Transcribe exactly, leaving out pictures, the lines from the one that holds "Instruction: Click the 0 dBr level axis label" through the end of the data below, including both end lines and no others.
[Start of section]
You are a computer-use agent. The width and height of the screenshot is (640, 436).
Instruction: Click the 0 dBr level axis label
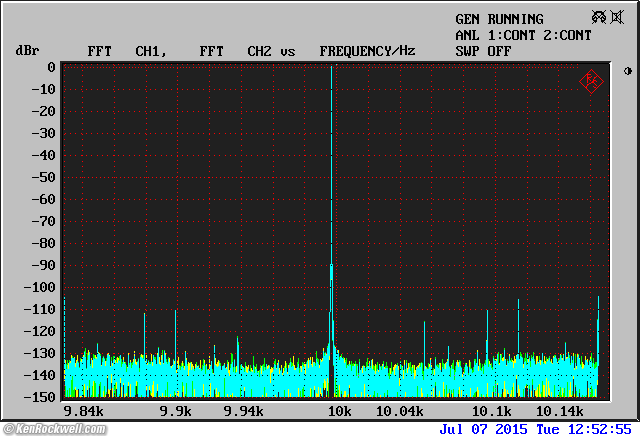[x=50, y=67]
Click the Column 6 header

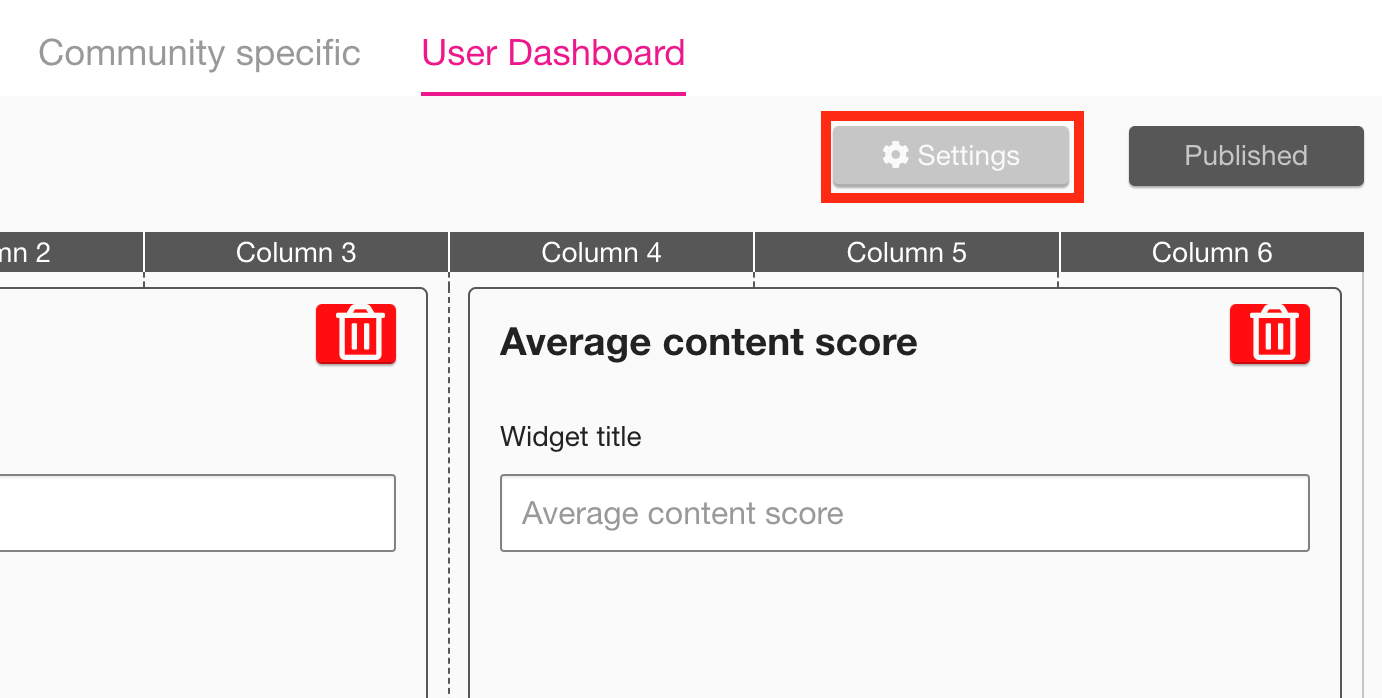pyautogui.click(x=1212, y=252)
[End of section]
### Answer to the exercise
Instruction: Click the 0 dBr level axis label
[x=50, y=67]
Click the Column 6 header

pyautogui.click(x=1212, y=252)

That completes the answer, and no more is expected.